§ YOUR ASSIGNMENT
Retrieve each line that contains the word "value" from the entries below.

────────────────────

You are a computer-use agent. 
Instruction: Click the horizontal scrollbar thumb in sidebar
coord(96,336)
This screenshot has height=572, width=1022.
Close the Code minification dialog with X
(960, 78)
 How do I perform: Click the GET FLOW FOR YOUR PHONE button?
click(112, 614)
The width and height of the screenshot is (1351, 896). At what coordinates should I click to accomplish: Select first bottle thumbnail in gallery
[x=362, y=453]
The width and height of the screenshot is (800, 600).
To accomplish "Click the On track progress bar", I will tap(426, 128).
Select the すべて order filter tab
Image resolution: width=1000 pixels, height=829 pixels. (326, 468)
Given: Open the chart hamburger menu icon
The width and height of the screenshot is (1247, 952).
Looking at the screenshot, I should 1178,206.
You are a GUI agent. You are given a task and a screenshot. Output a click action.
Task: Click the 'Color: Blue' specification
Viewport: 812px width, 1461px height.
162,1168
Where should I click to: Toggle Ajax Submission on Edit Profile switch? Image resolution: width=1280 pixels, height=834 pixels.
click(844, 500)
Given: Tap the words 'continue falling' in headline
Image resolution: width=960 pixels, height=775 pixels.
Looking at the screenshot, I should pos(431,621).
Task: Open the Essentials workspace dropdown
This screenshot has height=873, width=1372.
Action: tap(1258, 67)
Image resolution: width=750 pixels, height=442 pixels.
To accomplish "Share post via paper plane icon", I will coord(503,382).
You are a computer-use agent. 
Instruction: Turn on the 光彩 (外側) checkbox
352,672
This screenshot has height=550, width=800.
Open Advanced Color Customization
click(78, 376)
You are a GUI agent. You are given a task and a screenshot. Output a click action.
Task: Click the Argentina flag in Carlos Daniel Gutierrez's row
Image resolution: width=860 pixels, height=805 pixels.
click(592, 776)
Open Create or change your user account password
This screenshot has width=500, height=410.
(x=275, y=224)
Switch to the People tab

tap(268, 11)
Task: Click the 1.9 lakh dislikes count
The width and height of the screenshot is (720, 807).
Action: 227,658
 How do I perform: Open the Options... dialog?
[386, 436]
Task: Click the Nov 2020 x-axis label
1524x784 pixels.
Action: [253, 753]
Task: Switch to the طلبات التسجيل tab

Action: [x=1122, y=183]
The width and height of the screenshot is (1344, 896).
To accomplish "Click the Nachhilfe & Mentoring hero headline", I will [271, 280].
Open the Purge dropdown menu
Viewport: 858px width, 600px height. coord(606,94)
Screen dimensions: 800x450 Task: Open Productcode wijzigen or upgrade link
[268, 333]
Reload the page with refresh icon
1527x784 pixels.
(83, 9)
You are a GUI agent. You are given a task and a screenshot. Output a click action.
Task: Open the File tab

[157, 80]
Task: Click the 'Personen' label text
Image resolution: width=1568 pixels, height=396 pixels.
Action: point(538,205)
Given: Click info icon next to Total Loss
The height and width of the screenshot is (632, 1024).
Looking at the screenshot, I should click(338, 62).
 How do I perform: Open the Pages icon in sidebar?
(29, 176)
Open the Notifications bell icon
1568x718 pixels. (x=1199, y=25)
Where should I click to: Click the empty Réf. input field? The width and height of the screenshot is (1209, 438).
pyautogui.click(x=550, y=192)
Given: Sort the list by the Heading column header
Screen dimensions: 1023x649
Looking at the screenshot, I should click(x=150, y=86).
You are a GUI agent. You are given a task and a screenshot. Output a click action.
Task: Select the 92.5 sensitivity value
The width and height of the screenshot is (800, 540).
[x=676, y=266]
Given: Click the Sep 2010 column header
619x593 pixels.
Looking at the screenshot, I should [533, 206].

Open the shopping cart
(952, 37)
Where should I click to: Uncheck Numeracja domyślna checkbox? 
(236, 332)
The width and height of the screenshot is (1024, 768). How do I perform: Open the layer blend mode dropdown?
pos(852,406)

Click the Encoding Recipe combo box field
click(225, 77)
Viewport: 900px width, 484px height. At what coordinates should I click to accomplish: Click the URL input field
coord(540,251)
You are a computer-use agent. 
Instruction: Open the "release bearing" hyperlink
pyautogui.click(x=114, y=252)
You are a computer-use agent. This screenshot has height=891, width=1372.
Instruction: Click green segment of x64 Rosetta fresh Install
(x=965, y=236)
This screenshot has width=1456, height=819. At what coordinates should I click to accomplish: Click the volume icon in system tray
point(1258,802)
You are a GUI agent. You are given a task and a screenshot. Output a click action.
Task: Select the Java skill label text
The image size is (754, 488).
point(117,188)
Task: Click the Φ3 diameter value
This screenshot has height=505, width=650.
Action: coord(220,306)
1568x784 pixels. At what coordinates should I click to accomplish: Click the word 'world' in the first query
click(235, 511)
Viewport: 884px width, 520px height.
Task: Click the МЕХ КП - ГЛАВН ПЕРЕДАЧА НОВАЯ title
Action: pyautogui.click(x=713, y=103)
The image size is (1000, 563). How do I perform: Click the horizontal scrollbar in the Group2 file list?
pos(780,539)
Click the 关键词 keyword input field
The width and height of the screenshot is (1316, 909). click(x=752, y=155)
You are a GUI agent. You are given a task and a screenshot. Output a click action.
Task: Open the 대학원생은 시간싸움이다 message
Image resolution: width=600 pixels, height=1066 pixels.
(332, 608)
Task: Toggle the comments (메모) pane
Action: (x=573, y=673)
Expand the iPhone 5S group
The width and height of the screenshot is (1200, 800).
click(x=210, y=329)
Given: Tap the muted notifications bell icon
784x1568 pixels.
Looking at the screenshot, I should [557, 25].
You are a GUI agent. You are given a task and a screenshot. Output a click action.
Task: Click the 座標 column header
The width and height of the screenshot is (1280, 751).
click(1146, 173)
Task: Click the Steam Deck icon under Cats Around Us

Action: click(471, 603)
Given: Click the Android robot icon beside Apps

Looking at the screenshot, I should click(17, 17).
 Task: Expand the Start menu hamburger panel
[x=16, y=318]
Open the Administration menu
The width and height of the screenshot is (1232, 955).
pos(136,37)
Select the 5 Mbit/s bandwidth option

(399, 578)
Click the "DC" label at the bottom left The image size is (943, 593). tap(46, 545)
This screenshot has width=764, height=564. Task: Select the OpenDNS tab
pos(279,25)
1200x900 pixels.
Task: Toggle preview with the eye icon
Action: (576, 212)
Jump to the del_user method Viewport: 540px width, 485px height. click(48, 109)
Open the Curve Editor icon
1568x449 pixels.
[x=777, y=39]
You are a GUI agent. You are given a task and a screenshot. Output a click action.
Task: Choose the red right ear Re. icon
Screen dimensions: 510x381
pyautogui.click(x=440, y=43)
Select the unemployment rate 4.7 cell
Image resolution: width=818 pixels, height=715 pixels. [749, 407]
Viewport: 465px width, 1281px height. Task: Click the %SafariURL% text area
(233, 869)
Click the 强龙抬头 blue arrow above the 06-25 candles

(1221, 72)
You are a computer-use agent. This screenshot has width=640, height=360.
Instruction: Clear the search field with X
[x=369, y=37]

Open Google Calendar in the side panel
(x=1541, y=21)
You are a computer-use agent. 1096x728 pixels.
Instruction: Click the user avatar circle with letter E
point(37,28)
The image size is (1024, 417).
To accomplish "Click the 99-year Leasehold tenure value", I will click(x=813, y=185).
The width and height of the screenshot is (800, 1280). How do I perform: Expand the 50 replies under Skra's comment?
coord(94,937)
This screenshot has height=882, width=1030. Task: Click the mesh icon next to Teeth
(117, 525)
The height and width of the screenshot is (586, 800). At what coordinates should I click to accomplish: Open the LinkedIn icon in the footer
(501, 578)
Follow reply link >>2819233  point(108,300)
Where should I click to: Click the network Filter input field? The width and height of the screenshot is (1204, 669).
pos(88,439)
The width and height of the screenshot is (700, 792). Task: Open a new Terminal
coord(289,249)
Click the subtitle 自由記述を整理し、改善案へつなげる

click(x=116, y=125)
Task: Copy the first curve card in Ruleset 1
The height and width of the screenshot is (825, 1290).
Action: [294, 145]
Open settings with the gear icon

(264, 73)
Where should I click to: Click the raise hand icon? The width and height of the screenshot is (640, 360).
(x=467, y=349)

────────────────────

§ EXERCISE RESPONSE
Task: Select the 92.5 sensitivity value
Task: Click the Φ3 diameter value
To accomplish "Click the 99-year Leasehold tenure value", I will click(x=813, y=185).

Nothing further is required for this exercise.